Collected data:
::::
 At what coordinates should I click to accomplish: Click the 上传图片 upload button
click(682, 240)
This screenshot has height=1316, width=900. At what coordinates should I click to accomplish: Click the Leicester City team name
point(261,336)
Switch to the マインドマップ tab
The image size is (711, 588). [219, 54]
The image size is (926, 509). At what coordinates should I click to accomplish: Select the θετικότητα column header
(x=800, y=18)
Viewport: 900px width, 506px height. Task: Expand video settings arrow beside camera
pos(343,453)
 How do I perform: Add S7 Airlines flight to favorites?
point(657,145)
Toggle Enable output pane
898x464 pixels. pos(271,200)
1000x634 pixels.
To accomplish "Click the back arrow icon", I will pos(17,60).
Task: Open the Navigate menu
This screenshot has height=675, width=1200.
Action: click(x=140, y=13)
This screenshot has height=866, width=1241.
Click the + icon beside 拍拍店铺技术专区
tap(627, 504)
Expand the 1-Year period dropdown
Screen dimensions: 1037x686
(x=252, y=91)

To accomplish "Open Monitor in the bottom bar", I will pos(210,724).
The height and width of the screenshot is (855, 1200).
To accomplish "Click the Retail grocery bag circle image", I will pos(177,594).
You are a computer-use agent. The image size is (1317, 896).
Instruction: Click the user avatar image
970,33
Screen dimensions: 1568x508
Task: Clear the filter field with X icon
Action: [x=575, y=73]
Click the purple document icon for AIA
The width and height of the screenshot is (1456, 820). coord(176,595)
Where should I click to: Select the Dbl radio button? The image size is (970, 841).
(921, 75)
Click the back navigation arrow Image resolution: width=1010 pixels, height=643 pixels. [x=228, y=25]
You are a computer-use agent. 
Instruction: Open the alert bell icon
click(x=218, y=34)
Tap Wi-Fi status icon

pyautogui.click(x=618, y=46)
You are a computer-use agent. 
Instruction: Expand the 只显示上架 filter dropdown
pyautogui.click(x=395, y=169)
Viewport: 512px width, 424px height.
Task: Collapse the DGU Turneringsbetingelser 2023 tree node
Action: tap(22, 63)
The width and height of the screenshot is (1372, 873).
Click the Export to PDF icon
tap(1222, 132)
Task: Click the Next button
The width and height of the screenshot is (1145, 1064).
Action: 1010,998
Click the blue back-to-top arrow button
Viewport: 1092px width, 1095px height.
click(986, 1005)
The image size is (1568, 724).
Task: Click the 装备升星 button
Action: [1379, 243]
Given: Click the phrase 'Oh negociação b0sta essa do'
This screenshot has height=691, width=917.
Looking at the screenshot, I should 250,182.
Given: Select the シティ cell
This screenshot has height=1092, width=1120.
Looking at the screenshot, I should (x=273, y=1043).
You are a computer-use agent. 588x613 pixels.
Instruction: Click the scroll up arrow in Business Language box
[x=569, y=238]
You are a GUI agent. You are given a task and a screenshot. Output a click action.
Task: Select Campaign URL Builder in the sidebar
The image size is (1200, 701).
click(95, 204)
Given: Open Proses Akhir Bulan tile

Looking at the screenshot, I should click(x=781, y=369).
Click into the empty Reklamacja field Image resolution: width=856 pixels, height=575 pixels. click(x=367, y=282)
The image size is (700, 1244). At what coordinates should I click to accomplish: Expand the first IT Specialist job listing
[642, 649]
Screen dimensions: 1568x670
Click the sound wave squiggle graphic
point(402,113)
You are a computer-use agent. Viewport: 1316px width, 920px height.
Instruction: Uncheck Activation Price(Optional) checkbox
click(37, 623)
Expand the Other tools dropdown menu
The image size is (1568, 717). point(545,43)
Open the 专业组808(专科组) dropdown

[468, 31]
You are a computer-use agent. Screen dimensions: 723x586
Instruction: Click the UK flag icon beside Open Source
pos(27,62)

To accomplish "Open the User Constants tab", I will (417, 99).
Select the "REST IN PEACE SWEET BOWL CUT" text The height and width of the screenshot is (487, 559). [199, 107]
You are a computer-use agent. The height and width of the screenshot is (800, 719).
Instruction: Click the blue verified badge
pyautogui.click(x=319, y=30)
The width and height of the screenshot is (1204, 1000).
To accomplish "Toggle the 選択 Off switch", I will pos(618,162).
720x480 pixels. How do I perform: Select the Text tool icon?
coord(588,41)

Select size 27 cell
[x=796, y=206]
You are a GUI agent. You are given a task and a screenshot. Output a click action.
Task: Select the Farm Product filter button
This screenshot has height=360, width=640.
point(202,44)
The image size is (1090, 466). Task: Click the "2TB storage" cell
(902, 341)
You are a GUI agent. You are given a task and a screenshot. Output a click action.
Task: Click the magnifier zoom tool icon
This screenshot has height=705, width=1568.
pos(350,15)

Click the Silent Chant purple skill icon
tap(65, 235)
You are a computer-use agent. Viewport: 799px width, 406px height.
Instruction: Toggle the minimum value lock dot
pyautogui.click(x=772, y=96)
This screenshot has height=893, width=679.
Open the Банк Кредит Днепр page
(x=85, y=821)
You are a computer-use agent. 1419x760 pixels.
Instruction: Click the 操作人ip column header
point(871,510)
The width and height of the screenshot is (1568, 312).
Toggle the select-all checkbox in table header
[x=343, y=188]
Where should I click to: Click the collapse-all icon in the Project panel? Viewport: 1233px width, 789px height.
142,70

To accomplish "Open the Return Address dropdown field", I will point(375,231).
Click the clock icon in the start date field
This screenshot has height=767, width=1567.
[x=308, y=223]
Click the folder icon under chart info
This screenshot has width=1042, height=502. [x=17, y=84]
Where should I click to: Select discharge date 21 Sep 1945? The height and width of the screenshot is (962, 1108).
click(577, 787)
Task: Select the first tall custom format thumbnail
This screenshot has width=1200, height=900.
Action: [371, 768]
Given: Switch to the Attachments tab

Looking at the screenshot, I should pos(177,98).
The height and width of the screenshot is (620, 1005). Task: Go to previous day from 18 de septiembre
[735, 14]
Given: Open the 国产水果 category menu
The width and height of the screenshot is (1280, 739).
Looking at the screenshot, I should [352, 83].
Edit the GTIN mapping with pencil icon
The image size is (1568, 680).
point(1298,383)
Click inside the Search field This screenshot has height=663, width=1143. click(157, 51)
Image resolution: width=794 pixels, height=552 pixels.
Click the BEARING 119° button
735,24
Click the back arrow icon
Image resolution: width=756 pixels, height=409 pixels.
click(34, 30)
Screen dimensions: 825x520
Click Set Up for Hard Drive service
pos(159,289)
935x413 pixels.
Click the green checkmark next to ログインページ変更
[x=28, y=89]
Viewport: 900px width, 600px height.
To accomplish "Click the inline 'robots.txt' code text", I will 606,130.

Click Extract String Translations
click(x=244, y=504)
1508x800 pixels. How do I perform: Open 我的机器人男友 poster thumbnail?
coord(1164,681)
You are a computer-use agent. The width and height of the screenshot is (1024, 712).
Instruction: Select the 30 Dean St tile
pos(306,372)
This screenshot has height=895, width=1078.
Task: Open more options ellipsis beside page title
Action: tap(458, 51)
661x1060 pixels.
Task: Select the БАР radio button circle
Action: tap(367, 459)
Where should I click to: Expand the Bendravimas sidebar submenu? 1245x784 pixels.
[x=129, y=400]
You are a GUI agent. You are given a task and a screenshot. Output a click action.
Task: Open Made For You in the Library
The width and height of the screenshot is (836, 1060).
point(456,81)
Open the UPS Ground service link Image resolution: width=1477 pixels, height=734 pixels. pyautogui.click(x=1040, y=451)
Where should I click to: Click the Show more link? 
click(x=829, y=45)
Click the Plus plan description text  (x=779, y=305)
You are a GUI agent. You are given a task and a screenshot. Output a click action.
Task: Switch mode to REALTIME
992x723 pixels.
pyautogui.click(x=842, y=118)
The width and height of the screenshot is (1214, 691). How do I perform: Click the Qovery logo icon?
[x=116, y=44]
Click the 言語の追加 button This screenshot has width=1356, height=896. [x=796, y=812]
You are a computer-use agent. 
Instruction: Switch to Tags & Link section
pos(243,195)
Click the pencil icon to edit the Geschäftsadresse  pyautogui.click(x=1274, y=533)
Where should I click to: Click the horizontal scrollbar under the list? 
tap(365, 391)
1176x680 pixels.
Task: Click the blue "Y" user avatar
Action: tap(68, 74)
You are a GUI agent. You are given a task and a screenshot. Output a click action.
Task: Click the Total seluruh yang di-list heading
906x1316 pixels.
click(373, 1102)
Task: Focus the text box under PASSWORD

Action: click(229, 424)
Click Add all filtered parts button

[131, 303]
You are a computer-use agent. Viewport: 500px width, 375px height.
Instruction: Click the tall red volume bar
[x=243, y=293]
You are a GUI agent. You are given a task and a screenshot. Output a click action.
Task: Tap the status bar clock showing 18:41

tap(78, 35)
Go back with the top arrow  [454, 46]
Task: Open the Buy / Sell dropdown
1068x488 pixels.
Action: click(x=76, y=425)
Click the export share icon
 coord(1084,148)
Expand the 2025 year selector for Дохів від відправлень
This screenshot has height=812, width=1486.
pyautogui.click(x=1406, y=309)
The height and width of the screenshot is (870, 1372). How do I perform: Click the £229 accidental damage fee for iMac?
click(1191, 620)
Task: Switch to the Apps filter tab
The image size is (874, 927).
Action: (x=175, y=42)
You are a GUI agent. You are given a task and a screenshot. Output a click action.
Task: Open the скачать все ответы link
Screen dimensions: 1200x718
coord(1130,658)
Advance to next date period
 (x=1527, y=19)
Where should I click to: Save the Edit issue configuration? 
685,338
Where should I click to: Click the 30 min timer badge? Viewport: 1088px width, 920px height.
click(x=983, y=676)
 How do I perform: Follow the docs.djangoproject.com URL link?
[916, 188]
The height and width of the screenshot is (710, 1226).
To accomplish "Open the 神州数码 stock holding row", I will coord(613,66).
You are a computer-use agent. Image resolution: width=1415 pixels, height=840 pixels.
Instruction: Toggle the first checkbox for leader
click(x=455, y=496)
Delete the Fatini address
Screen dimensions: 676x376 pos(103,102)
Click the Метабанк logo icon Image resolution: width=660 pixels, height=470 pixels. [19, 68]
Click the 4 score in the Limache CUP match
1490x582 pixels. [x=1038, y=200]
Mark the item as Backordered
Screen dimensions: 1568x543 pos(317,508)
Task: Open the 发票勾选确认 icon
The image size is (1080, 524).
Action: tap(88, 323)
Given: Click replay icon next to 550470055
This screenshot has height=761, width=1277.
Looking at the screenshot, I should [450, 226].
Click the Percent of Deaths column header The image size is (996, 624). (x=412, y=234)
::::
Aim of the exercise: Repeat exactly the lines above, starting with the first line of the records and finishing with the line holding "1000x634 pixels.". Add no other line.

Result for this exercise:
 At what coordinates should I click to accomplish: Click the 上传图片 upload button
click(682, 240)
This screenshot has height=1316, width=900. At what coordinates should I click to accomplish: Click the Leicester City team name
point(261,336)
Switch to the マインドマップ tab
The image size is (711, 588). [219, 54]
The image size is (926, 509). At what coordinates should I click to accomplish: Select the θετικότητα column header
(x=800, y=18)
Viewport: 900px width, 506px height. Task: Expand video settings arrow beside camera
pos(343,453)
 How do I perform: Add S7 Airlines flight to favorites?
point(657,145)
Toggle Enable output pane
898x464 pixels. pos(271,200)
1000x634 pixels.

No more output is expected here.